Yes, that’s correct, as long as ruby1.9 is in your path.

Also you can say cd ~/Desktop/programs rather than three separate cds.
And don’t miss tab completion, if you’re using bash.

martin

Hi Martin,

I am using bash… what is “tab completion” and how do I do it?

Start typing enough of the directory name, and by pressing tab bash will
finish it for you – if what you have is enough to identify it uniquely.

For example, if you are in /home/me and you want to get to
scripts/ruby/tests, try “cd scr” don’t press return, press tab and scr
will expand to scripts, then “/ru” and do the same thing, then “/te” tab
and you’ll have
cd scripts/ruby/tests
now you can hit return, and all you actually typed was cd
scr[TAB]/ru[TAB]/te[TAB]

Hopefully that is clear enough…a lot of CLI (and GUI) apps use tab
completion (eg, google).

On May 19, 6:36 am, Martin DeMello [email protected] wrote:

Yes, that’s correct, as long as ruby1.9 is in your path.

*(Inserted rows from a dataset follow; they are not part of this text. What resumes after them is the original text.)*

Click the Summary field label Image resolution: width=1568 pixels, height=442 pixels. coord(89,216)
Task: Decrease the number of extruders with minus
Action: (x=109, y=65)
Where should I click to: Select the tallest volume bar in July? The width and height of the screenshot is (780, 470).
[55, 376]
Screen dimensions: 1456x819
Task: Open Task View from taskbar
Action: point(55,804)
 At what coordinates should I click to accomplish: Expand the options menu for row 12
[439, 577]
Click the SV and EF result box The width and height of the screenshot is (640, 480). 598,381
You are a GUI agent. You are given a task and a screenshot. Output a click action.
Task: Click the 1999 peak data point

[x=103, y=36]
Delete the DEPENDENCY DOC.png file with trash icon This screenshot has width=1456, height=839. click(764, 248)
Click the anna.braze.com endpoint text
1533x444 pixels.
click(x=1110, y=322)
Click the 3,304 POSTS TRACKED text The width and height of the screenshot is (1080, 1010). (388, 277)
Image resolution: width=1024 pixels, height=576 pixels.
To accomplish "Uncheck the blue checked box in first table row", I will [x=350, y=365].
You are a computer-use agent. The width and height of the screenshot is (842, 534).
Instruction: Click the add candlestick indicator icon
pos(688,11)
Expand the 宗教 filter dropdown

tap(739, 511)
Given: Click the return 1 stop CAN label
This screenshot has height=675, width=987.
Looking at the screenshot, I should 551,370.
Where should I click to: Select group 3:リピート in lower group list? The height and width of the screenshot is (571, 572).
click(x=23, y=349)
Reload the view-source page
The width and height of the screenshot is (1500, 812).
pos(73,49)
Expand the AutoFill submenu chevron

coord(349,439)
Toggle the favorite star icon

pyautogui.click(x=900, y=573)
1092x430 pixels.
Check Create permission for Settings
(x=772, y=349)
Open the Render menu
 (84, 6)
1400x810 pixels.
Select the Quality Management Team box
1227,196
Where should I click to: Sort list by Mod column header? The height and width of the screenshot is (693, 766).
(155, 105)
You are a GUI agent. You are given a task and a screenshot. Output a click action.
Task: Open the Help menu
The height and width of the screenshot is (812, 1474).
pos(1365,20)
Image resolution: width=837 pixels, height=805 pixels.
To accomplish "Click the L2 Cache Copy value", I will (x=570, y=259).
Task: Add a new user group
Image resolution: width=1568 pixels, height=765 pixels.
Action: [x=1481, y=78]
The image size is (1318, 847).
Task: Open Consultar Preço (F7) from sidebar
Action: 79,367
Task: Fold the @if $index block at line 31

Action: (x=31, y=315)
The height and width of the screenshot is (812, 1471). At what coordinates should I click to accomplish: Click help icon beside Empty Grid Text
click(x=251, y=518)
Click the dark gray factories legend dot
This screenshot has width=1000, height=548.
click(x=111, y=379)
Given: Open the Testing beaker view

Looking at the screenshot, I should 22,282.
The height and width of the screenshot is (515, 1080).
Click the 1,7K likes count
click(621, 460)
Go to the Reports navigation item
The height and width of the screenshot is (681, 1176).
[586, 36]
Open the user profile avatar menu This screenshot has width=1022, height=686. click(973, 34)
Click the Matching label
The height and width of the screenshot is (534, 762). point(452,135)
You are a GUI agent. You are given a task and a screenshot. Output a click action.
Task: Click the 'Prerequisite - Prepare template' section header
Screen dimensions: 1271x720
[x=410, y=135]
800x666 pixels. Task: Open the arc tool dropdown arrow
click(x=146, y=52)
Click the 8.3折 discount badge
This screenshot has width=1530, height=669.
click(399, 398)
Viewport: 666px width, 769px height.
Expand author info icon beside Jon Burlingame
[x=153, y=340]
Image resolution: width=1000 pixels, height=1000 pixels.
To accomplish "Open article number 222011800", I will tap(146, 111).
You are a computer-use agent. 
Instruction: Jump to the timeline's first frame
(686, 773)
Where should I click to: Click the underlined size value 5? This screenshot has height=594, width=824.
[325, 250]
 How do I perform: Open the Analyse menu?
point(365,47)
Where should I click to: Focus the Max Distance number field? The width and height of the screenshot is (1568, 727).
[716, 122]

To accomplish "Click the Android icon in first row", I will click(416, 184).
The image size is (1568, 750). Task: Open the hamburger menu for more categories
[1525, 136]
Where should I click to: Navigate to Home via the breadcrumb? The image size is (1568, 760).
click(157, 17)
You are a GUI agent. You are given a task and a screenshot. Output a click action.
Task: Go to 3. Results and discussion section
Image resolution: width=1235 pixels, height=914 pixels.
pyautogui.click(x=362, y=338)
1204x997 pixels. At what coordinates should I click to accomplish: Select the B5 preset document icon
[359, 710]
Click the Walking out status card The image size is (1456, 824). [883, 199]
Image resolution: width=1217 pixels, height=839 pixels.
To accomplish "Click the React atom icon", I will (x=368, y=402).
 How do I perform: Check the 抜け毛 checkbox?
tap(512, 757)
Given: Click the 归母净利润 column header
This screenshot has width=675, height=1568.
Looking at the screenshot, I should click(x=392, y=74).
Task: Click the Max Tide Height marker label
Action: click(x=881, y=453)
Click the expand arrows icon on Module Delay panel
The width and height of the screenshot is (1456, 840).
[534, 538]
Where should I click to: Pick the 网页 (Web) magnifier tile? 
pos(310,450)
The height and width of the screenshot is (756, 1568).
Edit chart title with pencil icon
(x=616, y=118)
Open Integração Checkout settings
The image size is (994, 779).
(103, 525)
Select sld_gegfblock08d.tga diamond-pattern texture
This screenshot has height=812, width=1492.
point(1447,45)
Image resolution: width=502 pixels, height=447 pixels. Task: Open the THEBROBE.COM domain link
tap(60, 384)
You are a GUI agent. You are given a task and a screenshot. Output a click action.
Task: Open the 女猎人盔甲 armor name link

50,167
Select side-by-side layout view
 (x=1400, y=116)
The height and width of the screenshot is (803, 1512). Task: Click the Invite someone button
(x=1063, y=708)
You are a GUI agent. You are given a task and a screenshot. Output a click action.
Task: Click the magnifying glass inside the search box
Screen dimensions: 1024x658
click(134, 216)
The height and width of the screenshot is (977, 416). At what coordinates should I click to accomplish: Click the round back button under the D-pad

Also you can say cd ~/Desktop/programs rather than three separate cds.
And don’t miss tab completion, if you’re using bash.

martin

Hi Martin,

I am using bash… what is “tab completion” and how do I do it?

On May 19, 9:16 am, Mk 27 [email protected] wrote:

Hi Martin,
cd scripts/ruby/tests
now you can hit return, and all you actually typed was cd
scr[TAB]/ru[TAB]/te[TAB]

Hopefully that is clear enough…a lot of CLI (and GUI) apps use tab
completion (eg, google).

Posted viahttp://www.ruby-forum.com/.

That’s pretty useful information! Thanks a bunch for your time!